2013-12-13 / Front Page

AIE registration needed to avoid long lines at post gates in January

By Sgt. 1st Class Kelly Jo Bridgwater
Fort Gordon Public Affairs Office


Using the AIE security system is similar to using an ATM. Simply swipe the registered military or Department of Defense identification card through the card reader for access to Fort Gordon. 
Photo by Sgt. 1st Class Kelly Jo Bridgwater / Fort Gordon Public Affairs Office Using the AIE security system is similar to using an ATM. Simply swipe the registered military or Department of Defense identification card through the card reader for access to Fort Gordon. Photo by Sgt. 1st Class Kelly Jo Bridgwater / Fort Gordon Public Affairs Office The Automated Installation Entry security system will take effect in less than five weeks, and for members of the Fort Gordon community that means taking time today that may save several minutes of delay at the gate come mid-January when the system officially goes into operation.

“In terms of the installation [people who work on Fort Gordon], I would have to say we’re only at 80 percent,” said Tom Scott, Directorate of Emergency Services security specialist. “The dependents and retirees, I cannot give you a number. That’s an unknown factor right now.”

According to Scott, AIE is being tested at the gates during non-peak hours giving customers the chance to try out the system and to assist DES with an idea of how many people have registered. Once a car pulls up to an access control point, the guard on duty will ask the customer if they have registered for AIE. If they say yes, they’re instructed to swipe their identification card. If they say no, the guard will let them know where they can get registered.

“Fifty percent of the people who come through [the gate] – military family members and retirees – have not registered,” said Scott. “They really need to take registration seriously and get it done now. If they wait until the last minute there will be long lines at the registration station, and it will make it difficult for the activation and make it difficult for them to get registered.”

It also means longer lines at the gate and time spent waiting to gain entrance to Fort Gordon.

“The more we do now the less issues we’ll have with delay time once we activate the system next month, Jan. 15, 2014,” said Scott. “A significant amount of people have not registered, but that is mostly retirees.

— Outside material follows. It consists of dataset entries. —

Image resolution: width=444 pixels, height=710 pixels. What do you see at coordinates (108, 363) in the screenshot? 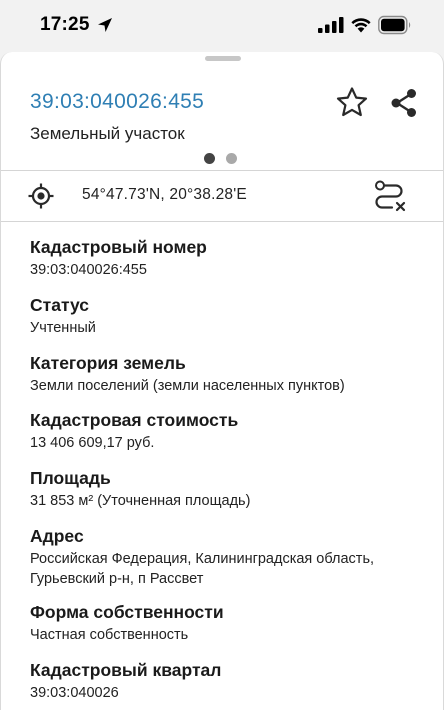
I see `detail-label: Категория земель` at bounding box center [108, 363].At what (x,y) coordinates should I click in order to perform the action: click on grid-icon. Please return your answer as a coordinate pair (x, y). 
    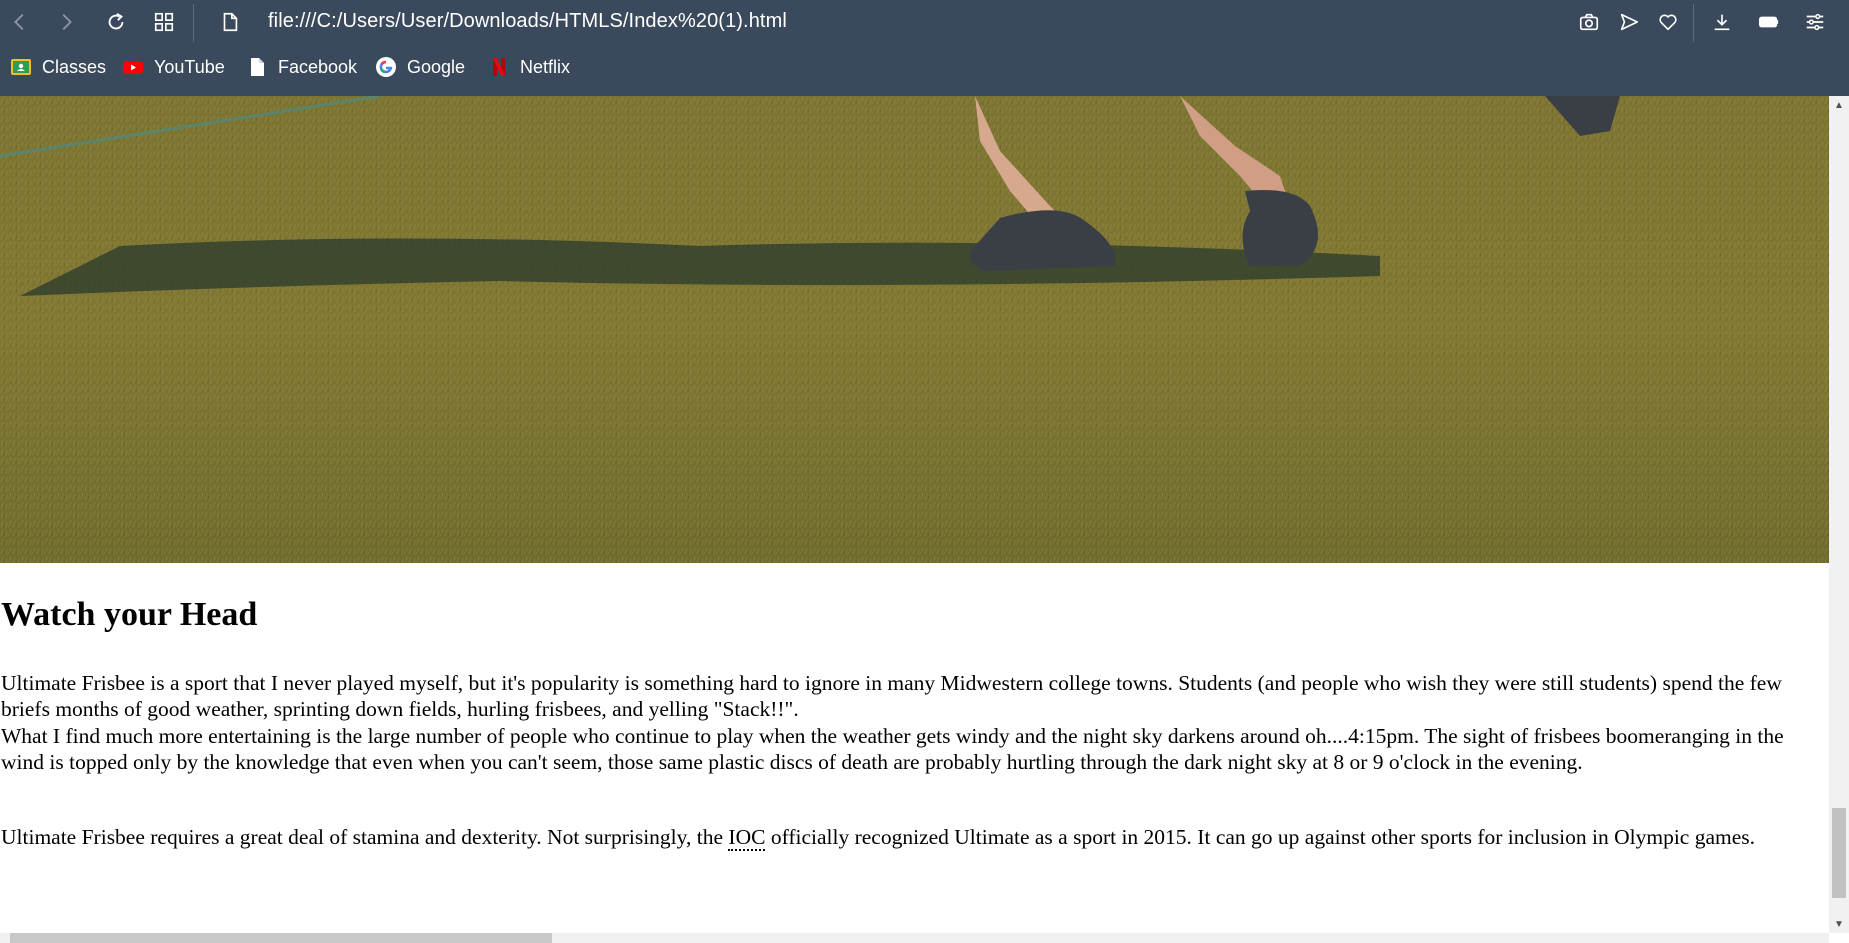
    Looking at the image, I should click on (164, 22).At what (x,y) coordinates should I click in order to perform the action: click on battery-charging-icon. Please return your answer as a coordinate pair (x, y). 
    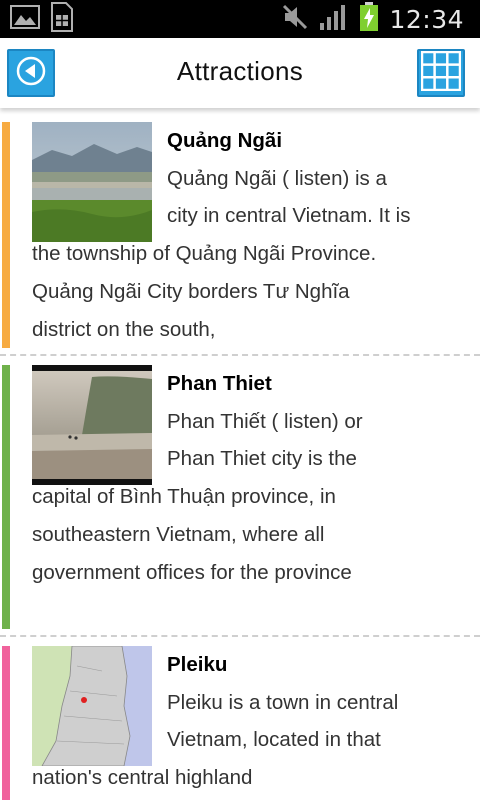
    Looking at the image, I should click on (369, 19).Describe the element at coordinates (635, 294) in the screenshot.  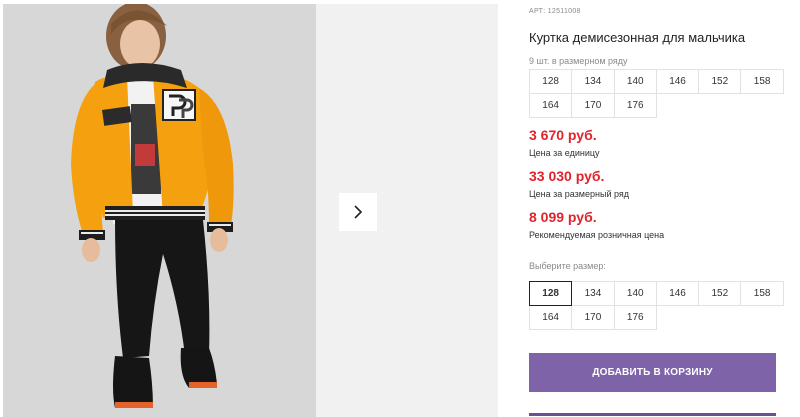
I see `size-option: 140` at that location.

We are reaching out to these people and informing them that they need to get registered.”

According to Scott, registration is easy.

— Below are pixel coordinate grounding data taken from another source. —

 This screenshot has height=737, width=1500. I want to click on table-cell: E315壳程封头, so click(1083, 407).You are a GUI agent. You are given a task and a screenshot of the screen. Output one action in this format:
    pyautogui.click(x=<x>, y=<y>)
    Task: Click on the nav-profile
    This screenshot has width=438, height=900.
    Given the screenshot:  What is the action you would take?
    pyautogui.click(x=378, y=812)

“All they need is their ID card and to physically go to the registration site,” he said. “It takes about three to four minutes to register. People need to understand that if they are not registered by Jan. 15, 2014, we’re going to activate the system and people who come to the gate that aren’t registered will be forced to go through the visitor’s lane and you will be in a long line.”

Signs marking AIE and visitor’s lanes will soon be installed by the Directorate of Public Works. The lane markers are similar to those you see at a bank’s drive-thru service.

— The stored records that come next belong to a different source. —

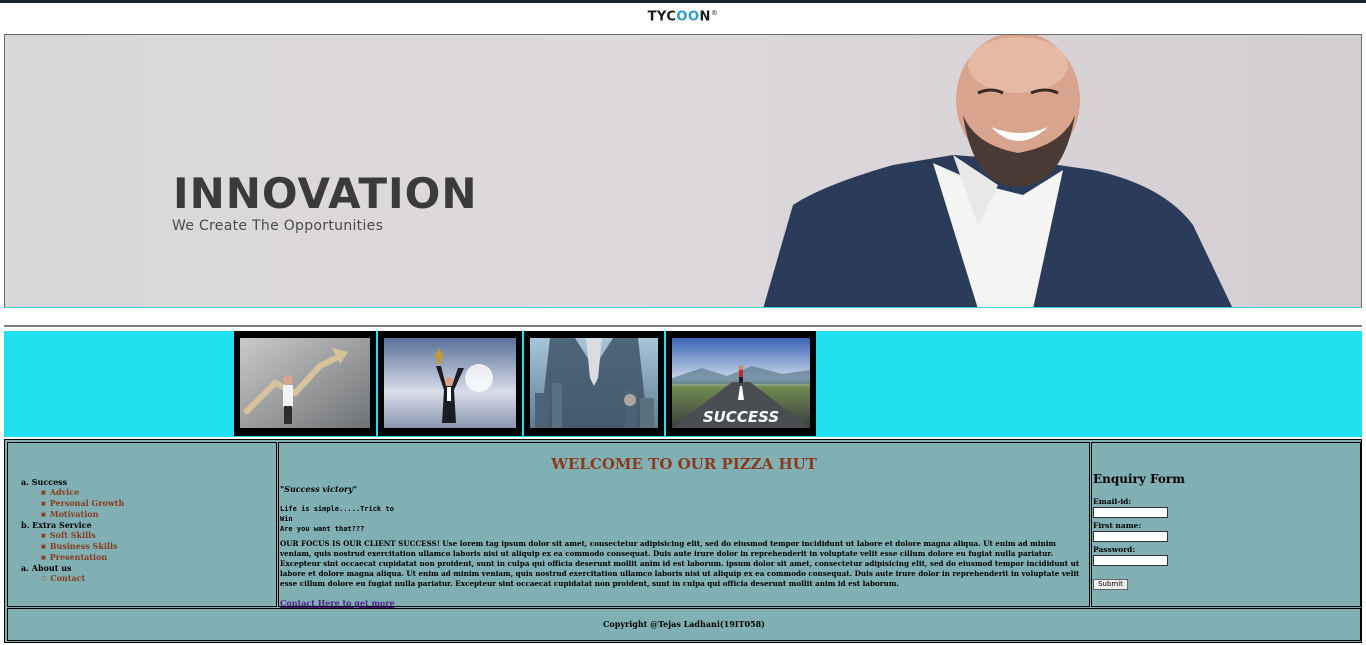  I want to click on footer-cell: Copyright @Tejas Ladhani(19IT058), so click(684, 624).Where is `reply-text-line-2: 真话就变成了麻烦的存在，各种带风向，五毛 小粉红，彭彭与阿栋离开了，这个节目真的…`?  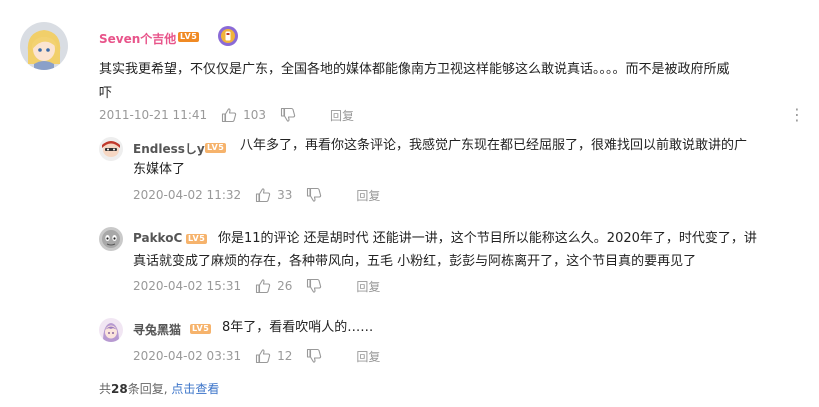 reply-text-line-2: 真话就变成了麻烦的存在，各种带风向，五毛 小粉红，彭彭与阿栋离开了，这个节目真的… is located at coordinates (415, 262).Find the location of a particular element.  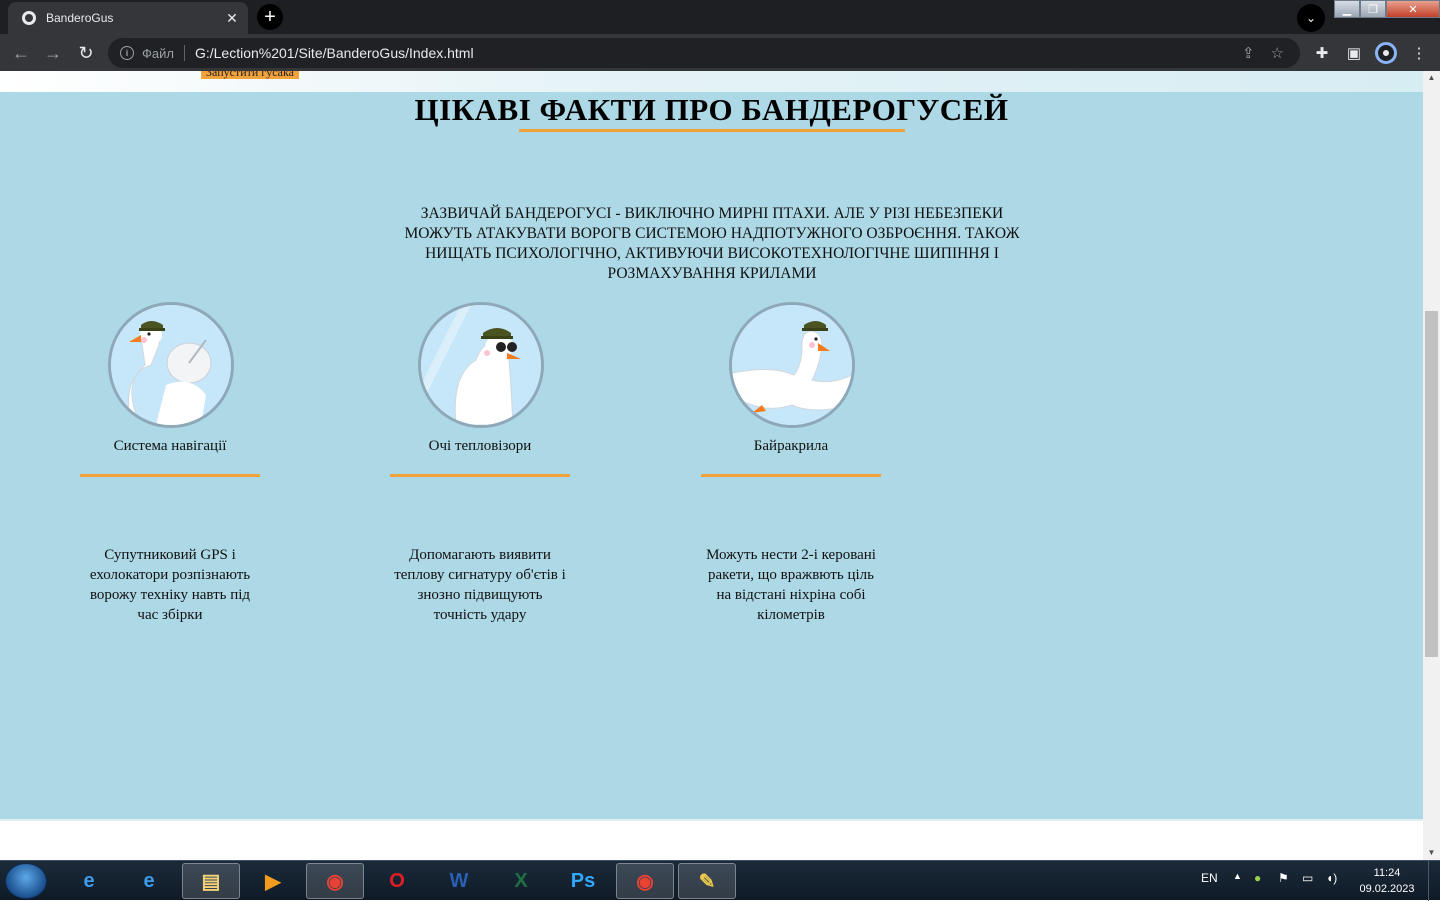

window-controls: ▁ ❐ ✕ is located at coordinates (1387, 9).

“Those signs have not been put up yet, but DPW is currently working to get those signs placed,” said Scott. “There will be two different signs that include lane numbers assigned above the canopy. This will let people know which lane will be activated for AIE. We will also have marquees placed near the gate letting people know that AIE is active.”

Service members who are scheduled to attend a course at Fort Gordon in the next six months can register for AIE during inprocessing.

“All personnel on temporary duty are supposed to inprocess at the administration office,” said Scott. “Incoming people whether TDY or not are getting registered whether permanently assigned or TDY status. There may be people who do not come to the office to inprocess; we need help from organizations and units to ensure that TDY personnel and permanently assigned personnel are registered.”

Registration is required for Department of Defense ID cards and includes the Common Access Card, used by active-duty military personnel, Department of the Army civilians, members of the Reserve and National Guard, contractors and DA retired civilians; and the Teslin card, which is used by military retirees, military family members and eligible disabled veterans.

Individual information captured during the registration process includes fingerprint, known as biometric information, a photograph, and the individual’s digital signature.

Registration locations include the Military Police section in Darling Hall, building 33720, room 151; the visitor control center at Gate 1, building 75; the National Security Agency visitor control center, or via mobile registration.